漆黒の鏡 記憶のかけら

それから今日の部活が終わって、何気なく軽く玖楼に愚痴る。


玖楼もまた同じ部活だったりする。


『あー今日も怒られちゃった』



『当り前だろ。いいかげん真面目にやれば?』


『えーやだよ』


『即答で言い返すなよ』


『試合ではちゃんとやってるし、よくない?』


『よくないだろ。ていうか、練習も真面目にやってもないのに試合で結果出るんだよ』


『うーん、才能じゃない?』


『うぜえ』


そう練習はちゃんと出てるものの、女の子がいるとつい練習を中断し駆け寄ってしまう俺なので、真面目に練習していないと思われがちである。

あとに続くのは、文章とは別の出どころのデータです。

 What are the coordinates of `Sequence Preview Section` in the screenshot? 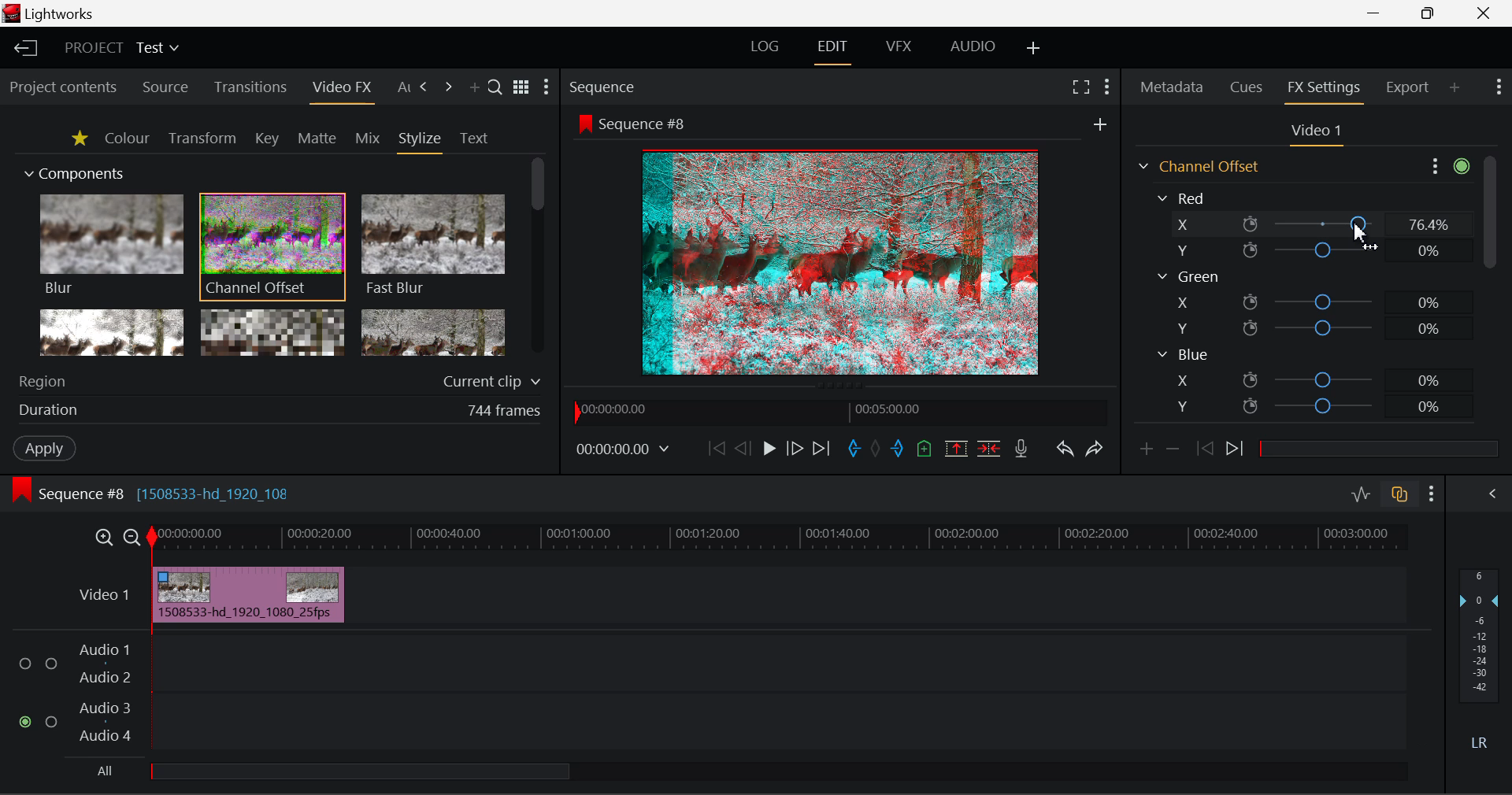 It's located at (604, 86). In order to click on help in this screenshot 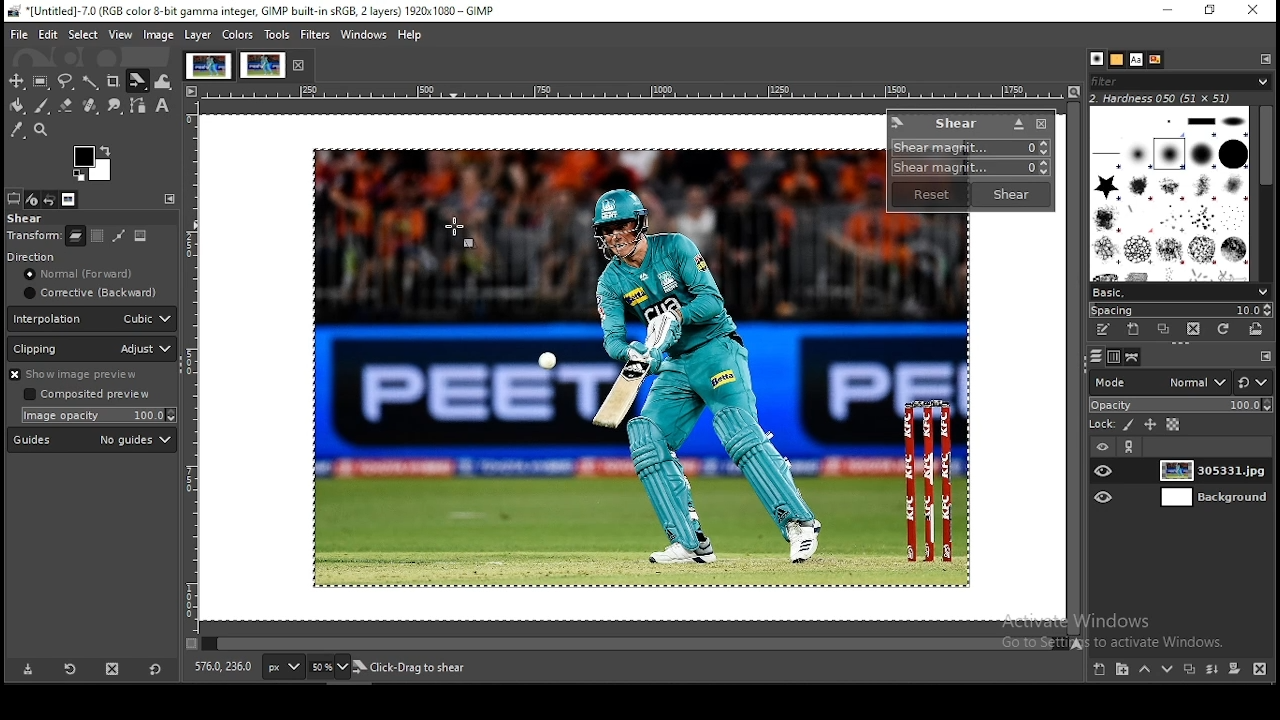, I will do `click(411, 35)`.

でも、実際真面目に練習していないのも本当だったりする。


結構適当にやってるのも事実なので。



適当だったり練習を中断したりして真面目ではないのだけど、なぜか試合では普通に結果を出せるのが俺だったりする。


それから3年になっても、不真面目さが通ったのか部長になることはなかった。


で、なったのは玖楼になったりする。


『聞いて、今日ラブレターもらったよ!』


『ああ、そう、よかったね』


『もう少し驚いてよ』


『この前も貰って告白されたのに付き合ってないんだろ?』


『うーん、だって。ほかの女の子に声かけにくくなるじゃん』


『ああ、そう、そろそろ帰るぞ』


『はーい、部長ってめんどくさそうだね』


『お前が任命されればよかったのにな』


『あはは、俺は不真面目だからねー』


おそらく、玖楼は俺を任命されれば女の子に声を掛ける暇もなくなると、安易な考えを持っているのだろう。


まあ、確かにそれはそれで困るけど。